=== Items ===

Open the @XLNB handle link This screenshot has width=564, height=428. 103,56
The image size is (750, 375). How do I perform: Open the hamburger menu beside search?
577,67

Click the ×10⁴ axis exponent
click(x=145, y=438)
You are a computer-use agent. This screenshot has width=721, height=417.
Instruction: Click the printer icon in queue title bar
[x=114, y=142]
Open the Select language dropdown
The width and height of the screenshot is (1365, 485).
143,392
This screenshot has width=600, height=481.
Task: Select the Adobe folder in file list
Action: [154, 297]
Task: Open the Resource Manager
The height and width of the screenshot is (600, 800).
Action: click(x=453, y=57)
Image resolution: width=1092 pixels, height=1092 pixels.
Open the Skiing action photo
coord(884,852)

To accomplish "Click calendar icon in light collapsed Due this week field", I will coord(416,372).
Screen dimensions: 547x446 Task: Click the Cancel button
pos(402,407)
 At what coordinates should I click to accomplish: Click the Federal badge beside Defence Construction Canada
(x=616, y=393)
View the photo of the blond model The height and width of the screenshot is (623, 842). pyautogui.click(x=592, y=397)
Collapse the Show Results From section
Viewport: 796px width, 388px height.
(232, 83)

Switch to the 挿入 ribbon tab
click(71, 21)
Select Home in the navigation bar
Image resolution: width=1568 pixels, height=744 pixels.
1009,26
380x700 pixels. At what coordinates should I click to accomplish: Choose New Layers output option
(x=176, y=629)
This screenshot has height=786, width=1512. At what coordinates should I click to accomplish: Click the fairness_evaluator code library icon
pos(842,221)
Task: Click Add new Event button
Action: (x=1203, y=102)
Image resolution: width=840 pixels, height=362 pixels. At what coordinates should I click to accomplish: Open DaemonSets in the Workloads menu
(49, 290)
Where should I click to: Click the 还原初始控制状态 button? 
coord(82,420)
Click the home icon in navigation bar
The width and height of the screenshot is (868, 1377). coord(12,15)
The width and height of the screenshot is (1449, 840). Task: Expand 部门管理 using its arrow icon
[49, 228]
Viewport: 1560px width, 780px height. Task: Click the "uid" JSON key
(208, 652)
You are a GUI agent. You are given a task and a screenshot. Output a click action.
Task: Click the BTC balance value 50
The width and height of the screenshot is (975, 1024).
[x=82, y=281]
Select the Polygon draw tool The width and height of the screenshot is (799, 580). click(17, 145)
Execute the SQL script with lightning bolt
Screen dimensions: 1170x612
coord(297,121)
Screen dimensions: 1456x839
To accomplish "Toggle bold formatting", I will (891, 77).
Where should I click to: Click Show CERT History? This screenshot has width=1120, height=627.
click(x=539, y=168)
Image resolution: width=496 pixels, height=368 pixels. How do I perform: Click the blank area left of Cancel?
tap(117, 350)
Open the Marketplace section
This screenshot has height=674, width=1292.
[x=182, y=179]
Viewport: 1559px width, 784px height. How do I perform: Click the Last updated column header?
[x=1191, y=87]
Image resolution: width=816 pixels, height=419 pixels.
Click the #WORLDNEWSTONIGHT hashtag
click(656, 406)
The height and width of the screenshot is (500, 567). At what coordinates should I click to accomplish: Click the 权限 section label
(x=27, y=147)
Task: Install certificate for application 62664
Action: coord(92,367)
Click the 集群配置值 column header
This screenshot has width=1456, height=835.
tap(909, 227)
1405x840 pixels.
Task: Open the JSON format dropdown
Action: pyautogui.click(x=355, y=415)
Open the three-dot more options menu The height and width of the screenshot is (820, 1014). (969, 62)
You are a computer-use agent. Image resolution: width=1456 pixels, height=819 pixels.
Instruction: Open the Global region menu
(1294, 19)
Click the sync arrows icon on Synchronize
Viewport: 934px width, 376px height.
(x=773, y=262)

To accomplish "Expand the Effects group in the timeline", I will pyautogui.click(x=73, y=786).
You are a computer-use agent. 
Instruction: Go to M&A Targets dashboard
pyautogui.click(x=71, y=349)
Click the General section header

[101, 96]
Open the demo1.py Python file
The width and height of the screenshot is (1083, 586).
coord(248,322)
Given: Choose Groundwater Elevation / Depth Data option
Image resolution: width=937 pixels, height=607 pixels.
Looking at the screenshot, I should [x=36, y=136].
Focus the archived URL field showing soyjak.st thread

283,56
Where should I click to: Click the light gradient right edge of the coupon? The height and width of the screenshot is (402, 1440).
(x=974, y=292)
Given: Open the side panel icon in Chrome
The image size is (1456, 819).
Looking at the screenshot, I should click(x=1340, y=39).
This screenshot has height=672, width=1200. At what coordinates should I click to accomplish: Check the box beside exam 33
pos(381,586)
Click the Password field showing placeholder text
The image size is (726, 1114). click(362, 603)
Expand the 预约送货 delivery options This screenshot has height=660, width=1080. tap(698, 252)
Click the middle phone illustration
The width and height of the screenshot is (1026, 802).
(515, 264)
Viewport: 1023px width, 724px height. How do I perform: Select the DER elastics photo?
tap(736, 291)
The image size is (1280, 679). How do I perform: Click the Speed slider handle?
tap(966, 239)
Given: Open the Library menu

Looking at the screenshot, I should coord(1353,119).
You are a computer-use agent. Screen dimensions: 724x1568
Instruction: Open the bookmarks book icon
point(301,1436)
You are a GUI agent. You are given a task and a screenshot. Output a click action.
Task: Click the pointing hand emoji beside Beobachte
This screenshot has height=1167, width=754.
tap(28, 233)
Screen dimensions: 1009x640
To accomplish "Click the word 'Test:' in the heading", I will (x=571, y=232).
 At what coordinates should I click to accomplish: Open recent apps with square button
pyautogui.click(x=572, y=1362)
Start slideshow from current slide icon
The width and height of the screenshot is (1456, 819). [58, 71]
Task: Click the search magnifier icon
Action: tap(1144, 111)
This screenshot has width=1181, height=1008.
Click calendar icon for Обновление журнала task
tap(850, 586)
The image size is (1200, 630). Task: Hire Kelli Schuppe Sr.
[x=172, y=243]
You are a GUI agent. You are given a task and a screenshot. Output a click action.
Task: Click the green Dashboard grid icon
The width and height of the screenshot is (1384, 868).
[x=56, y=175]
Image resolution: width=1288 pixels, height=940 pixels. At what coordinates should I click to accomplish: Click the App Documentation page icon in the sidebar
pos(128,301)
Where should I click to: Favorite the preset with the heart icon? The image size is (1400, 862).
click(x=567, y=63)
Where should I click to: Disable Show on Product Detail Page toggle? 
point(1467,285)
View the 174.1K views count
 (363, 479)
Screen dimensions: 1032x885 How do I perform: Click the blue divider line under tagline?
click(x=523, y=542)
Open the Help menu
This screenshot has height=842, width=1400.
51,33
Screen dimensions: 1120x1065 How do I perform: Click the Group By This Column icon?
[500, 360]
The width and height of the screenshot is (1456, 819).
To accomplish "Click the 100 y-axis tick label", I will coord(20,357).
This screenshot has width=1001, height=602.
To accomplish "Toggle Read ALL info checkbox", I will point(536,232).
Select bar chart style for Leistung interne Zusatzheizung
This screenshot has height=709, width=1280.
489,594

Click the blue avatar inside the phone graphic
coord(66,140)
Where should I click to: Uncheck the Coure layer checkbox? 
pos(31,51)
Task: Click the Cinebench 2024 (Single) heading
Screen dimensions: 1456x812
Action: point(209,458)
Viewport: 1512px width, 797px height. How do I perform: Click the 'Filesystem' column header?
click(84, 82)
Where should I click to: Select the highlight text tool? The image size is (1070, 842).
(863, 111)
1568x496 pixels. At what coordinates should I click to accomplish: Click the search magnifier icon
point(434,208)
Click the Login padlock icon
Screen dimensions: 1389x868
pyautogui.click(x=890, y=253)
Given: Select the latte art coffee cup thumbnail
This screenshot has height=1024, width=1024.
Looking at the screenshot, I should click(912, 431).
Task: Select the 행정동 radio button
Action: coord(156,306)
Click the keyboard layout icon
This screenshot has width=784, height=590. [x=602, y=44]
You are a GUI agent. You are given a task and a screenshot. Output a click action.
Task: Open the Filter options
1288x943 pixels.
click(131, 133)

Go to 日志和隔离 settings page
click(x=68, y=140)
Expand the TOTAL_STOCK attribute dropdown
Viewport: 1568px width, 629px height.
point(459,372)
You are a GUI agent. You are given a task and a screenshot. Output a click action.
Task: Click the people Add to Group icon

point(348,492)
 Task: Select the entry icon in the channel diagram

=== Short exercise ===
Extract every line above that contains the string "navigation", matching case exactly.

=== Solved exercise ===
Select Home in the navigation bar
Click the home icon in navigation bar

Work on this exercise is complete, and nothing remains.